Records for the exercise
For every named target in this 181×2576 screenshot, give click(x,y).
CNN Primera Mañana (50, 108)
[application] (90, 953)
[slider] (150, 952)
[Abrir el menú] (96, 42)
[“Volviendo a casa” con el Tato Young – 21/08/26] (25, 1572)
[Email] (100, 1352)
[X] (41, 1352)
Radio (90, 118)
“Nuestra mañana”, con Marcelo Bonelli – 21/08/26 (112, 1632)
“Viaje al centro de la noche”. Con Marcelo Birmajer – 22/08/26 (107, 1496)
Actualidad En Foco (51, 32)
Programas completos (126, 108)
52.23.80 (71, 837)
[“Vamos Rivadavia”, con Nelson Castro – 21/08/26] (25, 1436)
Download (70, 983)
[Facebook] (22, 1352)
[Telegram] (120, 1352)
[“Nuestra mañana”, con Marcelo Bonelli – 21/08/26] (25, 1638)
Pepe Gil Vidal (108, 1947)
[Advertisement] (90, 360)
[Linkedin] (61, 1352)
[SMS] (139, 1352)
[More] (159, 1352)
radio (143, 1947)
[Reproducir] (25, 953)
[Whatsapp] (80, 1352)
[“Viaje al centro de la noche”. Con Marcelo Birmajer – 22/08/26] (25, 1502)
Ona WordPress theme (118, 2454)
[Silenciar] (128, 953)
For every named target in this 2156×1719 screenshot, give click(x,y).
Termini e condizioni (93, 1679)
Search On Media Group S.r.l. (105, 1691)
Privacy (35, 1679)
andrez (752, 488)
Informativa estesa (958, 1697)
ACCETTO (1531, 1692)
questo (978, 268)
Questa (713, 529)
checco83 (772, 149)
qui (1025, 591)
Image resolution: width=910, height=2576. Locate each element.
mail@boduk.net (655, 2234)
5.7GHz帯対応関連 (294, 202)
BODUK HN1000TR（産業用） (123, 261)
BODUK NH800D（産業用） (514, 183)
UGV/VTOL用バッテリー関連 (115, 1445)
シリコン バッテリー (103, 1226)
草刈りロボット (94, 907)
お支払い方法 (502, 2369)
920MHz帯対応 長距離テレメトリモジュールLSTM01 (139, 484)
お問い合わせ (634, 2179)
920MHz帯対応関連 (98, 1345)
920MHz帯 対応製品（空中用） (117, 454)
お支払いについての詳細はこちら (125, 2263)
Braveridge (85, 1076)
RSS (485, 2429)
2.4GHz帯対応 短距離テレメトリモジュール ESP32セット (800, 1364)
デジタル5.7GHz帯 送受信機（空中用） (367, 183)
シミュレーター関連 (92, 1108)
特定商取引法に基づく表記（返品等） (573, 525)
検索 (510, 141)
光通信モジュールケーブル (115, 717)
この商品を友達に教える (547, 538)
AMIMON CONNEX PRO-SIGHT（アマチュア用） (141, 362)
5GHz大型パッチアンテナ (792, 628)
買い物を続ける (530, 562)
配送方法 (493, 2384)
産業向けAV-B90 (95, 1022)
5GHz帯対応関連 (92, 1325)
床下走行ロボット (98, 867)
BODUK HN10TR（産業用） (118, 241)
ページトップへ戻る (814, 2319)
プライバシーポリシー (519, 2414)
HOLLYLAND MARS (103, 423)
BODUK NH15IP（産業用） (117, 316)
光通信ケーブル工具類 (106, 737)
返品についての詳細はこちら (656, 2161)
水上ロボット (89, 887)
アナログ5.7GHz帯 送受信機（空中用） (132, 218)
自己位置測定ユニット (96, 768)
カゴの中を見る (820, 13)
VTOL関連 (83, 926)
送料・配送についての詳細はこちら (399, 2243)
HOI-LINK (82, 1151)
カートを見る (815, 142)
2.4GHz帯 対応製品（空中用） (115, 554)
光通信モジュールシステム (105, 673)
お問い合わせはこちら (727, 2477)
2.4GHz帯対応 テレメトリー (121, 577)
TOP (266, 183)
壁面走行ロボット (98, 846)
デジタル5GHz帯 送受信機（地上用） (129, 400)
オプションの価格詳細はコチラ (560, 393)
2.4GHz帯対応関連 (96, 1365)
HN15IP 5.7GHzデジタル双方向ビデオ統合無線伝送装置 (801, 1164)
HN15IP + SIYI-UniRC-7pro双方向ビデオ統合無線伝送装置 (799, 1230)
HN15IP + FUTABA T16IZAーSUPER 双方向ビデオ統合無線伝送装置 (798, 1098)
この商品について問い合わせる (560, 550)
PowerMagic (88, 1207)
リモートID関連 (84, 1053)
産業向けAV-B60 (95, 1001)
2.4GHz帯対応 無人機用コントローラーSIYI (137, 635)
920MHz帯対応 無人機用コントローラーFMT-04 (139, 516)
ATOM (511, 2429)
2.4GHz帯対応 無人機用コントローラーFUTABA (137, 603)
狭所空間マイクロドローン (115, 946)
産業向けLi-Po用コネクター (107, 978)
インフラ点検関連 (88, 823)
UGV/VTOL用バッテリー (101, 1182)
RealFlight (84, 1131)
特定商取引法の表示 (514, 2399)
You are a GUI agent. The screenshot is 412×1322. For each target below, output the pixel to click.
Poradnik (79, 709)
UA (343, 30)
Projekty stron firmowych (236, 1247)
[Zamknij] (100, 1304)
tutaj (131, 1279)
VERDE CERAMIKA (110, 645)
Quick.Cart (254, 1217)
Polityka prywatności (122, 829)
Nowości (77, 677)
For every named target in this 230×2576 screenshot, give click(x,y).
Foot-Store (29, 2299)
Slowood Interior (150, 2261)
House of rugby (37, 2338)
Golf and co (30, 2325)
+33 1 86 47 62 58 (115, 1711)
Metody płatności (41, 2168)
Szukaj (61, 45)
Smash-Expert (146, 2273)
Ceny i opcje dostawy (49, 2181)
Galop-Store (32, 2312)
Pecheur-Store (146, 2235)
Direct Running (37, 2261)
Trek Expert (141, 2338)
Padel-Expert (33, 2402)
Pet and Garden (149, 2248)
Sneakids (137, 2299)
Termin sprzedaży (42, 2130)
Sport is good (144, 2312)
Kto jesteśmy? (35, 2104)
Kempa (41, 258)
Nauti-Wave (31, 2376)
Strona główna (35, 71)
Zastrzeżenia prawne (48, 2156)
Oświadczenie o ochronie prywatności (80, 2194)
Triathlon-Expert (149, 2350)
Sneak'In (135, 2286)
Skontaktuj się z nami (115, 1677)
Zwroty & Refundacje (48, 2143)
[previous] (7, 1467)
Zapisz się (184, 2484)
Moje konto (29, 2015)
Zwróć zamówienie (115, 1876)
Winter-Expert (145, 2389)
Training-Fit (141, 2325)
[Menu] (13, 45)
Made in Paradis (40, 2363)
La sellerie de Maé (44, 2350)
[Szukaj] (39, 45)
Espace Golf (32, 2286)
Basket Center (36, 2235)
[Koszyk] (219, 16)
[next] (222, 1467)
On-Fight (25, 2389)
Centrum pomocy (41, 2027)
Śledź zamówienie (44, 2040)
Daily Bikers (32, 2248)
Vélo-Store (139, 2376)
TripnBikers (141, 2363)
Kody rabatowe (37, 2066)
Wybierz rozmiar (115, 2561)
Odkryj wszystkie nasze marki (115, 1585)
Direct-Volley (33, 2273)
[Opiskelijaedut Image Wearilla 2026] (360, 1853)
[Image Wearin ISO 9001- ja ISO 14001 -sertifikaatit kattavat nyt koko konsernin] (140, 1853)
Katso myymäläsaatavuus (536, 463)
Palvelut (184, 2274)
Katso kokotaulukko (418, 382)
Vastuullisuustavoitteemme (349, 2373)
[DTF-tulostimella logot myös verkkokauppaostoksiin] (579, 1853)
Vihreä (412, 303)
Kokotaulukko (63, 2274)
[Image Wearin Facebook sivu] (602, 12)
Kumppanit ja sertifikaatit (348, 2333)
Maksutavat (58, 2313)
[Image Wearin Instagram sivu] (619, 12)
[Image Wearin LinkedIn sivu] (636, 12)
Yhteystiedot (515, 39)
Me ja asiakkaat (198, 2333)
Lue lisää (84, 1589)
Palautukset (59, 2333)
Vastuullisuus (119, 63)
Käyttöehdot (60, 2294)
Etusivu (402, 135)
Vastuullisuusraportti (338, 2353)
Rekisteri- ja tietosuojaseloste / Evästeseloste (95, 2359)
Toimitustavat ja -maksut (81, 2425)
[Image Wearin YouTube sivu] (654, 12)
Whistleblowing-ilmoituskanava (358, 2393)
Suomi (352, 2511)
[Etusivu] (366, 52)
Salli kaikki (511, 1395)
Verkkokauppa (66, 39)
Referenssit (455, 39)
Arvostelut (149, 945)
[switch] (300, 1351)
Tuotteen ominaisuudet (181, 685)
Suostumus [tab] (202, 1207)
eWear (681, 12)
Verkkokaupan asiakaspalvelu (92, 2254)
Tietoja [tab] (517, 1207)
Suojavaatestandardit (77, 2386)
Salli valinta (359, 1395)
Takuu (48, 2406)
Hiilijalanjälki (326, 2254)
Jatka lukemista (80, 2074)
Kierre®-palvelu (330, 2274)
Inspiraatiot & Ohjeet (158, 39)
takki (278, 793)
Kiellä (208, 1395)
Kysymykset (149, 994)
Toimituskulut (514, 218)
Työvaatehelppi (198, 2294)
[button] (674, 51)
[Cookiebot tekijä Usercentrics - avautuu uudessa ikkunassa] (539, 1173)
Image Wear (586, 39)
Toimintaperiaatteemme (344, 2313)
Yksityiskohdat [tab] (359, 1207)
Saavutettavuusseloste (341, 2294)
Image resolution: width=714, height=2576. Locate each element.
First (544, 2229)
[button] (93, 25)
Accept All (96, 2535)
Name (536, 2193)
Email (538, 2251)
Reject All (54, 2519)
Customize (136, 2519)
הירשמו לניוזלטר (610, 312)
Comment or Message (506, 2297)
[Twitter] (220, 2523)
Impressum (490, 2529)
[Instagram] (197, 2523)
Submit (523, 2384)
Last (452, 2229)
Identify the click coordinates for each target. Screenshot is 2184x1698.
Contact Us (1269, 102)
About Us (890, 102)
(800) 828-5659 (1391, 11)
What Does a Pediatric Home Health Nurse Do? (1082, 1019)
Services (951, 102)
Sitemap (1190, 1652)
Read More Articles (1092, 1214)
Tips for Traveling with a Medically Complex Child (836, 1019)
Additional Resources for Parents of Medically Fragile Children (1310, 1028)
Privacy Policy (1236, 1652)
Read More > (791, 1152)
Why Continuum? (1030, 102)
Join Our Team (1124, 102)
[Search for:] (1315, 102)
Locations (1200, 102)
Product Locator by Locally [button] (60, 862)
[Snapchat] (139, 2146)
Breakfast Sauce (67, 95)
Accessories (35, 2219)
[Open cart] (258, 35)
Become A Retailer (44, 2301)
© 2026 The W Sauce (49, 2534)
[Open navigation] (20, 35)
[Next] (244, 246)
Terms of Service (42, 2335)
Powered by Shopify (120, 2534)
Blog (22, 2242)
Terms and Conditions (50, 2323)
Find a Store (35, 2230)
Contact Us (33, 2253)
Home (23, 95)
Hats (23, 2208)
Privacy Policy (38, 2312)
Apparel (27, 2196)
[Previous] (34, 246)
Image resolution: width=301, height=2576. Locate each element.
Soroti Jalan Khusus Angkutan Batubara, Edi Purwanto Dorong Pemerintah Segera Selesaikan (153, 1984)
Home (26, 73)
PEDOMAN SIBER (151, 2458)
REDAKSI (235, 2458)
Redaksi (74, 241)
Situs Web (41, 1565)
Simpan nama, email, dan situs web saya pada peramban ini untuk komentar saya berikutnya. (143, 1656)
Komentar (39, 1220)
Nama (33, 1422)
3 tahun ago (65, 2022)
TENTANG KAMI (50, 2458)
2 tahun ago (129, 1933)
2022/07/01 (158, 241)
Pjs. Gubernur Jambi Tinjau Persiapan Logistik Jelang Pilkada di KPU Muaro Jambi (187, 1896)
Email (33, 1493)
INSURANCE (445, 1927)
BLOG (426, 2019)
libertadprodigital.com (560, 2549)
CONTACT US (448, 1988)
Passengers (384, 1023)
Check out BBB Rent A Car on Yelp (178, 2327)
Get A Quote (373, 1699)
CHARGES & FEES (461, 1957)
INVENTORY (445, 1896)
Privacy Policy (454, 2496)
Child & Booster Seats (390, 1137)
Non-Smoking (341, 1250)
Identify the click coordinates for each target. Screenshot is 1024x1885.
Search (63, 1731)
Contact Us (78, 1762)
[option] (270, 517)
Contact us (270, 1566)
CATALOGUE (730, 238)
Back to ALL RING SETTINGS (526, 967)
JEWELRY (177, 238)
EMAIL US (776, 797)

Task objective
Looking back over the data above, restate word for word the lines that begin at the line with "Kysymykset (149, 994)" and end at the line with "[Instagram] (197, 2523)", inclusive.

Exercise response
Kysymykset (149, 994)
Toimituskulut (514, 218)
Työvaatehelppi (198, 2294)
[button] (674, 51)
[Cookiebot tekijä Usercentrics - avautuu uudessa ikkunassa] (539, 1173)
Image Wear (586, 39)
Toimintaperiaatteemme (344, 2313)
Yksityiskohdat [tab] (359, 1207)
Saavutettavuusseloste (341, 2294)
Image resolution: width=714, height=2576. Locate each element.
First (544, 2229)
[button] (93, 25)
Accept All (96, 2535)
Name (536, 2193)
Email (538, 2251)
Reject All (54, 2519)
Customize (136, 2519)
הירשמו לניוזלטר (610, 312)
Comment or Message (506, 2297)
[Twitter] (220, 2523)
Impressum (490, 2529)
[Instagram] (197, 2523)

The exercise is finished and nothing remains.